Since July 14, the US authorities have introduced a temporary ban on the import of dogs from 113 countries, including Russia, due to the threat of the spread of canine rabies.

As the American Center for Disease Control and Prevention (CDC) stated earlier in this regard, these restrictions are necessary “in order to ensure the health and safety of dogs imported into the United States, as well as to protect the health of the country’s population from the re-entry of the canine rabies virus into the United States.”

Russia, Belarus, Georgia, Kazakhstan, mainland China, Ukraine, Moldova, as well as countries in Africa, South America, the Caribbean and the Asian region have joined the list of 113 countries that will be banned on Wednesday. The sanitary regulator clarified that the countries that have fallen under the restriction account for about 6% of all dogs imported to the United States. It is not specified how long this ban will be in effect.

The Center emphasizes that in extreme cases, owners of four-legged animals can be granted exceptions to the new rule, allowing the import of the animal. To do this, you need to make a special application at least six weeks before visiting the United States. Otherwise, pets arriving from the countries mentioned in the list with a high risk of rabies infection will be sent back at the owner’s expense.

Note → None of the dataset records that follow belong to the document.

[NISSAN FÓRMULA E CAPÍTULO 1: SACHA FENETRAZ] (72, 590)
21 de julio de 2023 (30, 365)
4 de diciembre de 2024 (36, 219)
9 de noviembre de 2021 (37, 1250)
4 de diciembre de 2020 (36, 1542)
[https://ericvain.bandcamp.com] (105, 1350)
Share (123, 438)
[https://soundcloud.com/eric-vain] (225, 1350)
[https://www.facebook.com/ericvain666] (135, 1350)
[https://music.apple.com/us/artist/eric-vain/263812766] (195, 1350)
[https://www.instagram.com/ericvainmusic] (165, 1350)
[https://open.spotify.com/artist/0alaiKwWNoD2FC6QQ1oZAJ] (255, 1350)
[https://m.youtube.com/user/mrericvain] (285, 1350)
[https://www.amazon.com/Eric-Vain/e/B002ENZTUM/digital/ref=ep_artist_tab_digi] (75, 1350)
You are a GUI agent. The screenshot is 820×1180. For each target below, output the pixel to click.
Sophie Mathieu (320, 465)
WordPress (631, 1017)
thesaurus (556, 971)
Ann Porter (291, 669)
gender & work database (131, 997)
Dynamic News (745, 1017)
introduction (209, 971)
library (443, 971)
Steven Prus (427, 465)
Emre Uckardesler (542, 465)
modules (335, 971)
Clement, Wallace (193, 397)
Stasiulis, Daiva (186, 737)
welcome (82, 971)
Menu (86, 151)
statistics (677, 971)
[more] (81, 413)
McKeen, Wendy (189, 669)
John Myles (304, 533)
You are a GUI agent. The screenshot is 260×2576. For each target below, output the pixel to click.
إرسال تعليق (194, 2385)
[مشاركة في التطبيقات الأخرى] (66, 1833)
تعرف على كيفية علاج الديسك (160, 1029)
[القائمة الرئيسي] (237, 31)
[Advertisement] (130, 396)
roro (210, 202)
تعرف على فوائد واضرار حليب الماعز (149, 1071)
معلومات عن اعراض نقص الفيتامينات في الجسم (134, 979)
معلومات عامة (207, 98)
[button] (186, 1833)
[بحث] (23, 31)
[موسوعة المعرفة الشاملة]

The regulator noted that the United States eradicated the canine rabies virus back in 2007, but even one infected individual can lead to the transmission of the deadly disease to humans, as well as to domestic and wild animals.

In the United States, all dogs are vaccinated against rabies for the first time at three to four months, and then after reaching a year. In adult dogs, the vaccination is done once every three years. According to the official statement of the CDC, the canine rabies virus was eradicated in the United States in 2007, while about 5 thousand cases of rabies virus detection in animals are recorded every year, 90% of them are in the wild. The main carriers of rabies today are bats, raccoons, skunks and foxes. From 1960 to 2018, 127 cases of human rabies infection were recorded in the United States, a quarter of them as a result of a bite of a dog with rabies during a foreign trip.